# Travail à faire
[1] Répondez aux questions suivantes d'après le texte de la page :
(a) Quelle couleur désigne les pays gouvernés par des partis de droite ?
(b) Combien de pays sont gouvernés par des partis de droite ou une coalition de droite ?
(c) Quel pays est qualifié de traditionnellement social-démocrate ?
[2] Recopiez fidèlement le passage du texte de la page qui commence aux mots « - en vert, la » et s'arrête après les mots « victoire des droites. ».
[3] Énumérez tous les pays dont le texte de la page indique qu'ils ont consacré la victoire des droites en 2007.

# Texte de la page
Vous trouverez donc :

- en rose, les pays gouvernés par des partis socialistes seuls

- en violet, le cas un peu à part de l'Italie où il n'y a plus de parti socialiste mais une vaste coalition dont le Parti Démocrate qui rassemble les socialistes et les démocrates chrétiens.

- en bleu, les pays gouvernés par des partis de droite (ou coalition de droite).

- en jaune, les pays soumis à de grande coalition alliant gauche et droite.

- en vert, la Belgique et Malte où je n'ai pas eu de données.

A partir de là on peut observer que seuls dans sept pays sur 27, les socialistes (la gauche) gouvernent pleinement. Onze pays sont gouvernés par des partis de droite ou coalition de droites. Enfin, dans les quatre restants, les socialistes participent au gouvernement dans le cadre de grande coalition.

Peut-on espérer dans un proche avenir, un inversement de tendance dans cette Europe très bleu ? Hélas, les élections de 2006 et de 2007 penchent plutôt pour un renforce de la dérive droitière. En 2006,  la Suède (pays traditionnellement social-démocrate), la Lettonie ou la République tcheque restent ou basculent à droite. Et en 2007, c'est au tour de l'Estonie, la Finlande, la France, l'Irlande, la Pologne, la Grèce, la Belgique de consacrer la victoire des droites.

Dans les sept pays où les partis socialistes/travaillistes/sociaux démocrates gouvernent encore, rien ne garantit qu'ils se maintiennent dans les élections prochaines. Pour prendre que quelques exemples.

- Gordon Brown, qui a succédé à Tony Blair à la tête de la Grande Bretagne, doit surmonter l'usure du pouvoir qui atteint le Labour après 10 ans de pouvoir (avec un soutient électoral décroissant) que semblent traduire les intentions de vote.

# Données fournies
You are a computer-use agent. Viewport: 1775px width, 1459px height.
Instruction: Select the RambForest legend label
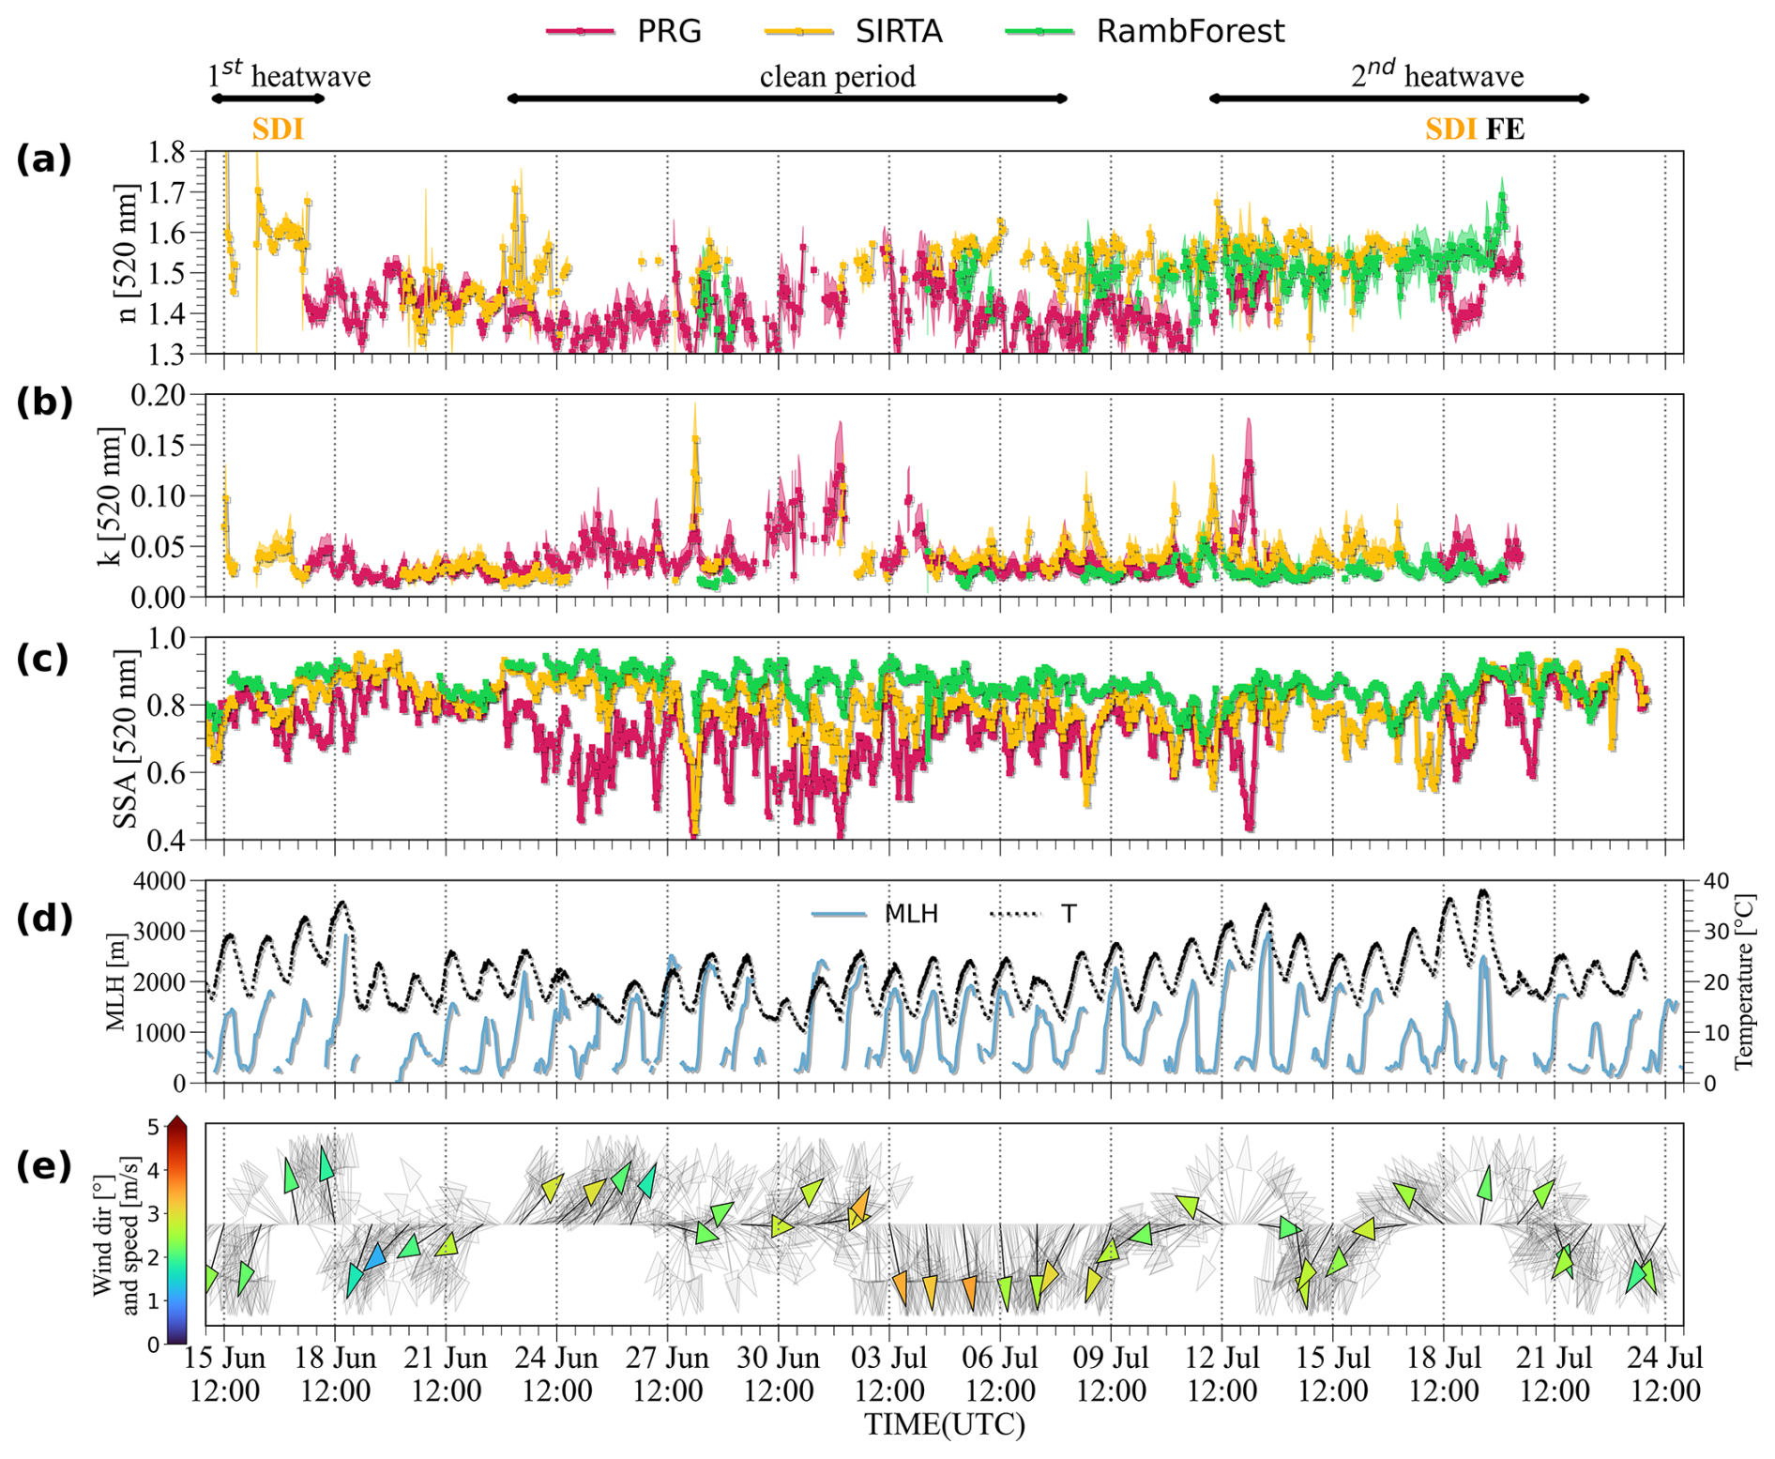click(1190, 32)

# Corrigés
[1]
(a) Le bleu.
(b) Onze pays.
(c) La Suède.

[2]
- en vert, la Belgique et Malte où je n'ai pas eu de données.

A partir de là on peut observer que seuls dans sept pays sur 27, les socialistes (la gauche) gouvernent pleinement. Onze pays sont gouvernés par des partis de droite ou coalition de droites. Enfin, dans les quatre restants, les socialistes participent au gouvernement dans le cadre de grande coalition.

Peut-on espérer dans un proche avenir, un inversement de tendance dans cette Europe très bleu ? Hélas, les élections de 2006 et de 2007 penchent plutôt pour un renforce de la dérive droitière. En 2006,  la Suède (pays traditionnellement social-démocrate), la Lettonie ou la République tcheque restent ou basculent à droite. Et en 2007, c'est au tour de l'Estonie, la Finlande, la France, l'Irlande, la Pologne, la Grèce, la Belgique de consacrer la victoire des droites.

[3] L'Estonie, la Finlande, la France, l'Irlande, la Pologne, la Grèce, la Belgique.